Work request
Print exactly what the entries say, line by line, from the first line down to the one with "[Show photo 6] (282, 447)", inclusive.

### Data for this exercise ###

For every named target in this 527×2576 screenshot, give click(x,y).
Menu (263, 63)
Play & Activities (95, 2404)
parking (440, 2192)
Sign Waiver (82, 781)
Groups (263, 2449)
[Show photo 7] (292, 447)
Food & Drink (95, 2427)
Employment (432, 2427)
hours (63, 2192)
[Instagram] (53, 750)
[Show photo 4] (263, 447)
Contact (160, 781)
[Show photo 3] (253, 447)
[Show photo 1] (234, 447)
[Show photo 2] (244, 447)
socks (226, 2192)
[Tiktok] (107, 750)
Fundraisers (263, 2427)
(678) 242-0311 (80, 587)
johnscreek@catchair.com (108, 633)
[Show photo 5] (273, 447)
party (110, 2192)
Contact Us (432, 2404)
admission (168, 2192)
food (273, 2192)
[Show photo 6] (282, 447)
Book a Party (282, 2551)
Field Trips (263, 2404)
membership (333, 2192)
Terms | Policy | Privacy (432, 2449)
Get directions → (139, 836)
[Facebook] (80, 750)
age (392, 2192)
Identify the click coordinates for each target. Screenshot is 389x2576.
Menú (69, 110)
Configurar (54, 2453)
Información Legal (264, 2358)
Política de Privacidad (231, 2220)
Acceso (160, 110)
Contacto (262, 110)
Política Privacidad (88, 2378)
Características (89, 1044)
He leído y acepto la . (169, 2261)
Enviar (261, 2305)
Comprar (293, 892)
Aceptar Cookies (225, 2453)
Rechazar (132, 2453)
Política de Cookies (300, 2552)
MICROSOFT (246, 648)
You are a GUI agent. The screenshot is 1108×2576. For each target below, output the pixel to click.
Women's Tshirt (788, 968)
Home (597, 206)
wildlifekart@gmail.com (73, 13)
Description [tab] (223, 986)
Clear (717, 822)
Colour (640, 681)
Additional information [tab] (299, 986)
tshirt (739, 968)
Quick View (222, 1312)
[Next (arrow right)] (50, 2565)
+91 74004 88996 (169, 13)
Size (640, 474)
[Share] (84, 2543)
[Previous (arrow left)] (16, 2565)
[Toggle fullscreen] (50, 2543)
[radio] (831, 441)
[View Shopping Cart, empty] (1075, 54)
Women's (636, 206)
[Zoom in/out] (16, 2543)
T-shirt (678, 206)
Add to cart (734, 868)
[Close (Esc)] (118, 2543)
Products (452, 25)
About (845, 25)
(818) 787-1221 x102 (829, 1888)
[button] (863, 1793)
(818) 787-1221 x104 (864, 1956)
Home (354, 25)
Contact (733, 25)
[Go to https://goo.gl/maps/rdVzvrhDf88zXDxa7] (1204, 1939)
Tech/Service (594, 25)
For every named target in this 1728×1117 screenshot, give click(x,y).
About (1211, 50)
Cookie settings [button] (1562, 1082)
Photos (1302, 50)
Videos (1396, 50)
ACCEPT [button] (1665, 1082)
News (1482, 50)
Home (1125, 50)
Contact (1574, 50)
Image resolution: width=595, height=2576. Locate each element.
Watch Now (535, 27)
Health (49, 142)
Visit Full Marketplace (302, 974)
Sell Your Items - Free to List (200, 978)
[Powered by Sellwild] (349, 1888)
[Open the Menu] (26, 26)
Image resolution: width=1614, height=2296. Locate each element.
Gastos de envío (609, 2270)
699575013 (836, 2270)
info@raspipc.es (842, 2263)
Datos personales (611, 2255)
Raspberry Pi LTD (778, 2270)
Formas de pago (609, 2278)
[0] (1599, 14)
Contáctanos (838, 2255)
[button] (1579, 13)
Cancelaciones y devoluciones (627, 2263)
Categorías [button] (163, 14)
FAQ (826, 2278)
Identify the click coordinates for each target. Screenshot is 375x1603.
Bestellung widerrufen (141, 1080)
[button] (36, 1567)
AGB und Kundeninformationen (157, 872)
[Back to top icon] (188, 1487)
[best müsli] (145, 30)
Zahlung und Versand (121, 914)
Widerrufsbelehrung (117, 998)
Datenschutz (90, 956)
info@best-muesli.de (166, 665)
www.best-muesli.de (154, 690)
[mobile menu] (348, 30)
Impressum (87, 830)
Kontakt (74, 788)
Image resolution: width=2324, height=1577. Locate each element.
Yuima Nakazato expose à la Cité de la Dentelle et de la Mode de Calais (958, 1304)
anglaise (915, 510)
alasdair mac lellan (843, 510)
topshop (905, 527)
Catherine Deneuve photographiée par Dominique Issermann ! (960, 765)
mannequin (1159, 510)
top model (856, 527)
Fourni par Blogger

###

Written reply
For every named target in this 527×2576 screenshot, give click(x,y).
Menu (263, 63)
Play & Activities (95, 2404)
parking (440, 2192)
Sign Waiver (82, 781)
Groups (263, 2449)
[Show photo 7] (292, 447)
Food & Drink (95, 2427)
Employment (432, 2427)
hours (63, 2192)
[Instagram] (53, 750)
[Show photo 4] (263, 447)
Contact (160, 781)
[Show photo 3] (253, 447)
[Show photo 1] (234, 447)
[Show photo 2] (244, 447)
socks (226, 2192)
[Tiktok] (107, 750)
Fundraisers (263, 2427)
(678) 242-0311 (80, 587)
johnscreek@catchair.com (108, 633)
[Show photo 5] (273, 447)
party (110, 2192)
Contact Us (432, 2404)
admission (168, 2192)
food (273, 2192)
[Show photo 6] (282, 447)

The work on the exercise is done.